Не могу отвести глаза - Майклз Кейси. Страница 35
— Паркер, по-моему, я должен настоять. — Подбородок и голос Сомертона слегка дрожали. — У меня есть основания доверять мистеру Делейни, и пока все шло хорошо. Подключив своих телохранителей, частных детективов или что вы там еще так неуклюже сделали, вы только спровоцируете Шелби. Узнав о вашем поступке, она может продолжить свое… свое приключение. Никто из нас не хочет этого, правда?
У него за спиной на диване радостно захлопал в ладоши Джереми.
— О, Сомертон, ты так проницателен. Ну разве он не проницателен, а? Я изучал словарь, надеясь пополнить свой словарный запас, и это одно из моих лучших новых слов. Проницательный — обладающий способностью предвидеть. Поистине чудесное слово. Паркер, а вот вы непроницательны. О Боже! Это правильная форма слова? Мне следовало бы…
Куинн, помалкивая, наблюдал, как красивое лицо Уэстбрука приняло цвет перезрелой хурмы. Глянув через плечо Сомертона, он резко бросил: — Заткнись, чертов педик!

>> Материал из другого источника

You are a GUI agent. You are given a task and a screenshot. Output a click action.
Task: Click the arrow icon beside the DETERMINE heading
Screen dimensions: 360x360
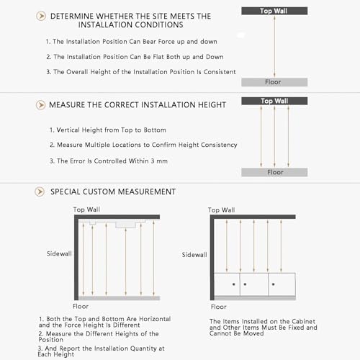pyautogui.click(x=41, y=16)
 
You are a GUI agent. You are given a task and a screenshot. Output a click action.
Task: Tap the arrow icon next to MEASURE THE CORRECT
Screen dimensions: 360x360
pyautogui.click(x=40, y=105)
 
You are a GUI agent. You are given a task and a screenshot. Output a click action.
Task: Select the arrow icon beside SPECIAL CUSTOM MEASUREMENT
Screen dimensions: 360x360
pyautogui.click(x=40, y=192)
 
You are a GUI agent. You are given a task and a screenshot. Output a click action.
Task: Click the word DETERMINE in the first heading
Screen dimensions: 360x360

То, что случилось потом, многие годы оставалось любимой картинкой в книге воспоминаний Куинна.
Сомертон, проявлявший силу только в своем ударе слева в теннисе, сжал кулак, развернулся… и дал Паркеру Уэстбруку Третьему прямо в зубы.
Дядя Альфред громогласно выражал свое одобрение, пока Сомертон прыгал по комнате, прижимая нанесшую удар руку ко рту, посасывая костяшки и всхлипывая.
Джереми, отнюдь не лишившийся чувств, оставил один глаз открытым, чтобы знать, закончилась схватка или предстоит второй раунд.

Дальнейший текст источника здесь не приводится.